(Texto de estudo):
+-------+

Pensar assim, contudo, é se render à simplificação. O bullying é um fato. Mina a vida escolar. Destrói histórias. E, se não foi percebido antes, era porque a compreensão da infância se mostrava menor e a estrutura da escola, mais autoritária, o que impede a detecção de determinados panoramas. Talvez se deva dizer que o maior problema não é o direito do bullying a existir como palavra e como fenômeno. O problema é entender como se dá, tarefa sem a qual não se pode combatê-lo. É o ponto em que estamos.

Como foi comentado neste espaço em outra ocasião, a tese de doutorado Compreensão da violência escolar no âmbito da Polícia Militar do Paraná, defendida em 2014 no Setor de Educação da UFPR pelo capitão da PM Luciano Blasius, mostrou uma verdade que não quer calar: o bullying é subnotificado ao extremo, daí sua invisibilidade estatística, o que diminui a força do debate e as políticas de prevenção. E, quando notificado, é unilateral – sabe-se mais da agressão dos colegas entre si e dos alunos para com professores do que a agressão dos professores contra alunos. Essa forma também existe e está entre os problemas que devem ser encarados.

Toda a comunidade escolar deve estar envolvida – incluindo o guarda municipal e a cantineira, para citar dois profissionais além dos professores

O maior impasse, no entanto, continua a ser identificar as situações de bullying na escola e enfrentá-las. As instituições pisam em ovos, pois alegam estar assoberbadas demais com o ensino para lidar com a questão. Para amenizar o impacto, o bullying costuma ser apontado como “entrevero sem importância entre os alunos”. Enquanto essa mentalidade não mudar, a agressão continuará a gerar evasão escolar, dificuldades de aprendizado, violência e – claro – negação do espaço escolar como lugar de convivência e prática de valores cidadãos.

+-------+

(Dados coletados):
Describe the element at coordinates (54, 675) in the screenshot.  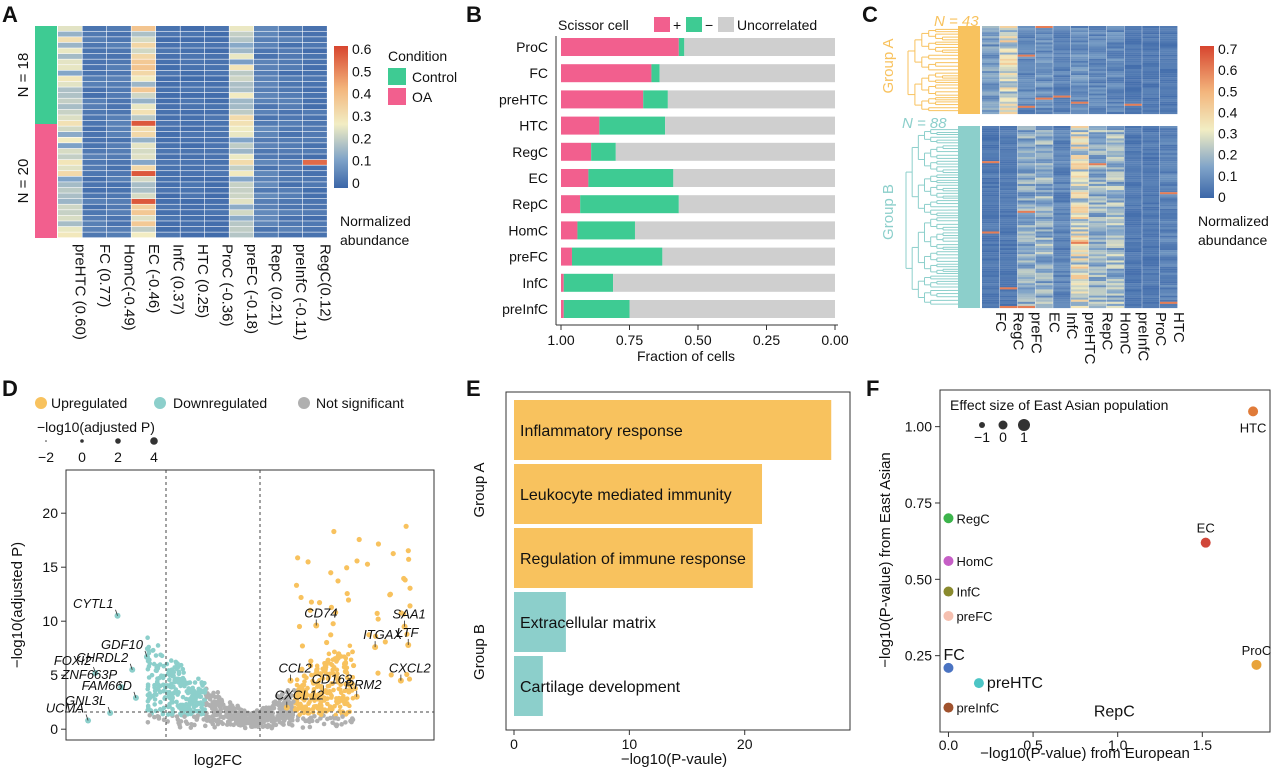
I see `y-tick-label: 5` at that location.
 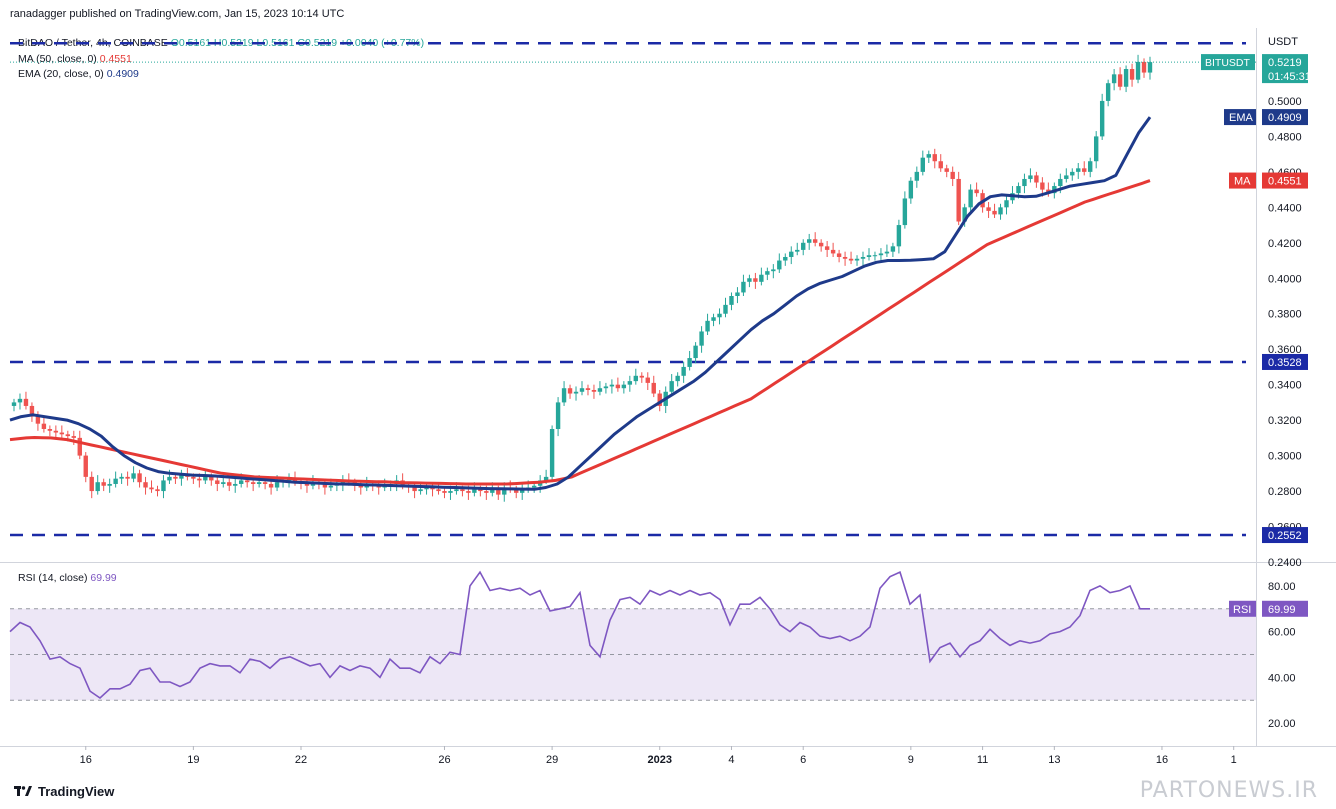 What do you see at coordinates (580, 635) in the screenshot?
I see `rsi-line` at bounding box center [580, 635].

+-------+

(O que fazer):
Transcreva literalmente o trecho do texto sobre bullying que vai de "Toda a comunidade" a "de valores cidadãos.".

(Resposta abaixo):
Toda a comunidade escolar deve estar envolvida – incluindo o guarda municipal e a cantineira, para citar dois profissionais além dos professores

O maior impasse, no entanto, continua a ser identificar as situações de bullying na escola e enfrentá-las. As instituições pisam em ovos, pois alegam estar assoberbadas demais com o ensino para lidar com a questão. Para amenizar o impacto, o bullying costuma ser apontado como “entrevero sem importância entre os alunos”. Enquanto essa mentalidade não mudar, a agressão continuará a gerar evasão escolar, dificuldades de aprendizado, violência e – claro – negação do espaço escolar como lugar de convivência e prática de valores cidadãos.